Skip to main content

Fraud Detection: Revolutionizing Financial Security - Part 2

Global-BRD-24-2927900-GTDA Thought Leadership

In the last few years, the meteoric rise of generative artificial intelligence (GenAI) has led to advancements in areas like predictive performance, speed-to-market, operational efficiency and bias elimination.

In our last article — AI Powered Fraud Detection Part 1 — we investigated the ways grammar syntax rules and fraud modus operandi play a role in identifying fraud. In this second and concluding article, we’ll use that fundamental knowledge to assess how to utilize Long Short-Term Memories (LSTM) and Graph Neural Networks (GNN) to further detect fraudulent activity patterns across a variety of fraud modalities.

So, let’s talk about language modeling and fraud detection! 
 

Setting up language modeling for fraud detection

Our goal with fraud detection analysis is to be able to decide an outcome based on a potential series of actions. We ask ourselves two key questions: “How relevant is the event?” and “How is the event related to the outcome class?”

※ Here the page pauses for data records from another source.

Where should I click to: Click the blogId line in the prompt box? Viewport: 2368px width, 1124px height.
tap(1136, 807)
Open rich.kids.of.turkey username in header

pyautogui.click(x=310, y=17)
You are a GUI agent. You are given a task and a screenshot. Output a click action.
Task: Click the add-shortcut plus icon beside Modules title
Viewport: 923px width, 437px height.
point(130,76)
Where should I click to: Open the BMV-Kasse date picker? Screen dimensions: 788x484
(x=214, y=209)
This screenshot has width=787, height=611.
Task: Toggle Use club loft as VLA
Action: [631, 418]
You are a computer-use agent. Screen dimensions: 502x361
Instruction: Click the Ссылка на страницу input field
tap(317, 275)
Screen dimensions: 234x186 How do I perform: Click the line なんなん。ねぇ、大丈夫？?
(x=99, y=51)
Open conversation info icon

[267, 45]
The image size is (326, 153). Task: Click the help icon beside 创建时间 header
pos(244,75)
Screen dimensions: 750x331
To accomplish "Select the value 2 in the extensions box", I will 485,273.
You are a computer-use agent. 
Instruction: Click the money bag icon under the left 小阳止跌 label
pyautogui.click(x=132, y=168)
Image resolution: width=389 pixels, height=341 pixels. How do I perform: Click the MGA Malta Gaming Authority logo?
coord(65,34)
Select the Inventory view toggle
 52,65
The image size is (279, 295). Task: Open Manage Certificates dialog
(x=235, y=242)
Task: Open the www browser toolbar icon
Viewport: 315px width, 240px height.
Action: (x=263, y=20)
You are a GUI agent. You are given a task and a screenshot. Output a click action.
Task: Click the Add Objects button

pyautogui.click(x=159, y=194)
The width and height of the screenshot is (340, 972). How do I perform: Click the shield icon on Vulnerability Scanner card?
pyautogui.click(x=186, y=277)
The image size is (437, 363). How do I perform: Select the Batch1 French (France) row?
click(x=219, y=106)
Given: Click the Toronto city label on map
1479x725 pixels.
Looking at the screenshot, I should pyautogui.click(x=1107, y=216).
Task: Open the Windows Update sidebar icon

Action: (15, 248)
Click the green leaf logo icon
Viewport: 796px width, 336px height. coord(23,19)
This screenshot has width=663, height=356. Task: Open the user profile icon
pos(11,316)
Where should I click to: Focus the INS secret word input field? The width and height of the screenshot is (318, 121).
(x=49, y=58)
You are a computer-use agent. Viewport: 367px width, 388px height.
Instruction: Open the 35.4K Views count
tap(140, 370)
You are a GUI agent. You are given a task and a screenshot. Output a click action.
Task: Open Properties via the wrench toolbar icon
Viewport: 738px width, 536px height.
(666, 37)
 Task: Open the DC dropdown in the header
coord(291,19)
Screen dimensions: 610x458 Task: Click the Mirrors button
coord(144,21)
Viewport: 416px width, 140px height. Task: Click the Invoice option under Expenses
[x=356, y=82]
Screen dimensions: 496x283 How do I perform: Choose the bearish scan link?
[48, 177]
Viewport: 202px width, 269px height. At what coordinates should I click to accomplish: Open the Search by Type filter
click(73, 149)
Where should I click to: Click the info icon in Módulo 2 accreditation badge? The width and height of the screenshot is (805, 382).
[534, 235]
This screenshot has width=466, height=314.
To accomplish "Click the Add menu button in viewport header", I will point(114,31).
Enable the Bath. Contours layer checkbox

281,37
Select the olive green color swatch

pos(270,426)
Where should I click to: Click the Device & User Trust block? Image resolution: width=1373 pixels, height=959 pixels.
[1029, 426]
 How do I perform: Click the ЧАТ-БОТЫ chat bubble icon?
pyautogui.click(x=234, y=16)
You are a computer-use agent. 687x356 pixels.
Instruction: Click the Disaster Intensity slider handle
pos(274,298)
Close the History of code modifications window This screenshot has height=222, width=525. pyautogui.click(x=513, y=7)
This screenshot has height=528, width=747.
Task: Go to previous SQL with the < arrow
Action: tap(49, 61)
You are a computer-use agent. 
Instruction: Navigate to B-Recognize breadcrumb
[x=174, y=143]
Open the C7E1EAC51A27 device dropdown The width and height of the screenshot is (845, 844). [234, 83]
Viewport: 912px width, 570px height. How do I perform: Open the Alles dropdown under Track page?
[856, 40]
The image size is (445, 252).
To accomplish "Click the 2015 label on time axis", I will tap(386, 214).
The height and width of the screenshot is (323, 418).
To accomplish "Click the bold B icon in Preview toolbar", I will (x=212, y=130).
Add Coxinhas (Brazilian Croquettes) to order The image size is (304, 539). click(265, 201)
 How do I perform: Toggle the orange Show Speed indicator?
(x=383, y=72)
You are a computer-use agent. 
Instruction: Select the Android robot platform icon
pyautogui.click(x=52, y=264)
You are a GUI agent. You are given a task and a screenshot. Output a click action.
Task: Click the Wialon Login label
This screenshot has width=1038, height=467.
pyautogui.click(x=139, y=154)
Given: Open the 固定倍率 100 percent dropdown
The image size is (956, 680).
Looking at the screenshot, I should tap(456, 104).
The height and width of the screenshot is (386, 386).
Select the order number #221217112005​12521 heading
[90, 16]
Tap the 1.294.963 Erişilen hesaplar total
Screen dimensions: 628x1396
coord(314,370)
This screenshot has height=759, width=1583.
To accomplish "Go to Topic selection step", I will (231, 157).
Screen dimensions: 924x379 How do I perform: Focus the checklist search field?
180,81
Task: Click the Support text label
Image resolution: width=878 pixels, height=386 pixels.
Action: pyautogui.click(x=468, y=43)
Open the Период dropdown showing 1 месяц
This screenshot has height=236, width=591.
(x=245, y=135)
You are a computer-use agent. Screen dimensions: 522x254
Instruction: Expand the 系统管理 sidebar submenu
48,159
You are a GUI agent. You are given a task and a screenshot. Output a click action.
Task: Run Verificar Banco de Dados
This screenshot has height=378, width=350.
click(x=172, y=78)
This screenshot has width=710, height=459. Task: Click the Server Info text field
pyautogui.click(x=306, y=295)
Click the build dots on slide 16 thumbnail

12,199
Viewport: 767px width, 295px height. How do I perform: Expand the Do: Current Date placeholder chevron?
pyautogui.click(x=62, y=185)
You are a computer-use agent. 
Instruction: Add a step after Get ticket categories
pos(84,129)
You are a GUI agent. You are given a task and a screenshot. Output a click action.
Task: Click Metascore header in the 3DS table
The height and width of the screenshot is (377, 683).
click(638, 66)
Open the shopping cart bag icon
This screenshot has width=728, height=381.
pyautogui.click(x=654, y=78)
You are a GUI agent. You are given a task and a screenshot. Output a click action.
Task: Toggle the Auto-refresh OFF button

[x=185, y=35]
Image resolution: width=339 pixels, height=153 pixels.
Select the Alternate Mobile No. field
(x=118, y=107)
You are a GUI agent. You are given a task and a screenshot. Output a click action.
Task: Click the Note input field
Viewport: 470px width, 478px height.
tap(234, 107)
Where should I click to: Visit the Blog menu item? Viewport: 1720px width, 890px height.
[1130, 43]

One of the ways we can examine this is by solving a language modeling problem, or more specifically, a sequence modeling problem. Like we learned in Part One, each event – such as a password attempt - could have its own unique outcome. Some possibilities the industry looks at could be:

  1. Fraudulent account opening

  2. Account takeover

  3. First-party fraud

  4. Valid transaction

Now, to advance the analysis further, we create graphs of event clusters. Each of the graphs in our example includes nodes, which are the data points that represent the information contained in a single data structure.

Keep in mind, the goal of this is to determine the fraud outcome label for each of these clusters using the sequences of events on the nodes within them. As shown in Figure 1, it might not be one sequence of events but rather groups of sequences. 

diagram for example of sequence of events

Figure 1: Example Sequence of Events

 

You’ll remember in Part One, we learned the real world is full of people doing admissible activities as they go about their days. Those real people also face fraud criminals perpetrating schemes concurrently against different victims or institutions. We call these “simultaneous activities,” and use the previously seen fraud graphs to represent them.

Next, we’ll reframe the clusters into a graph construct to get a better look at the sequences as groups, as shown in Figure 2. In fraud schemes, the fraud-related event happens across different entities — which are reflected by the different nodes. We use the occurrences of certain events to order these and determine their fraudulent class labels. 

graph of clusters with event sequences

Figure 2: Graph of Clusters with Event Sequences

Ultimately, we want to learn from groups of sequences and summarize our learnings into a vector (more representations of data). Vectors help us easily understand and analyze relationships between different things to make predictions. That’s how we get to our eventual class label.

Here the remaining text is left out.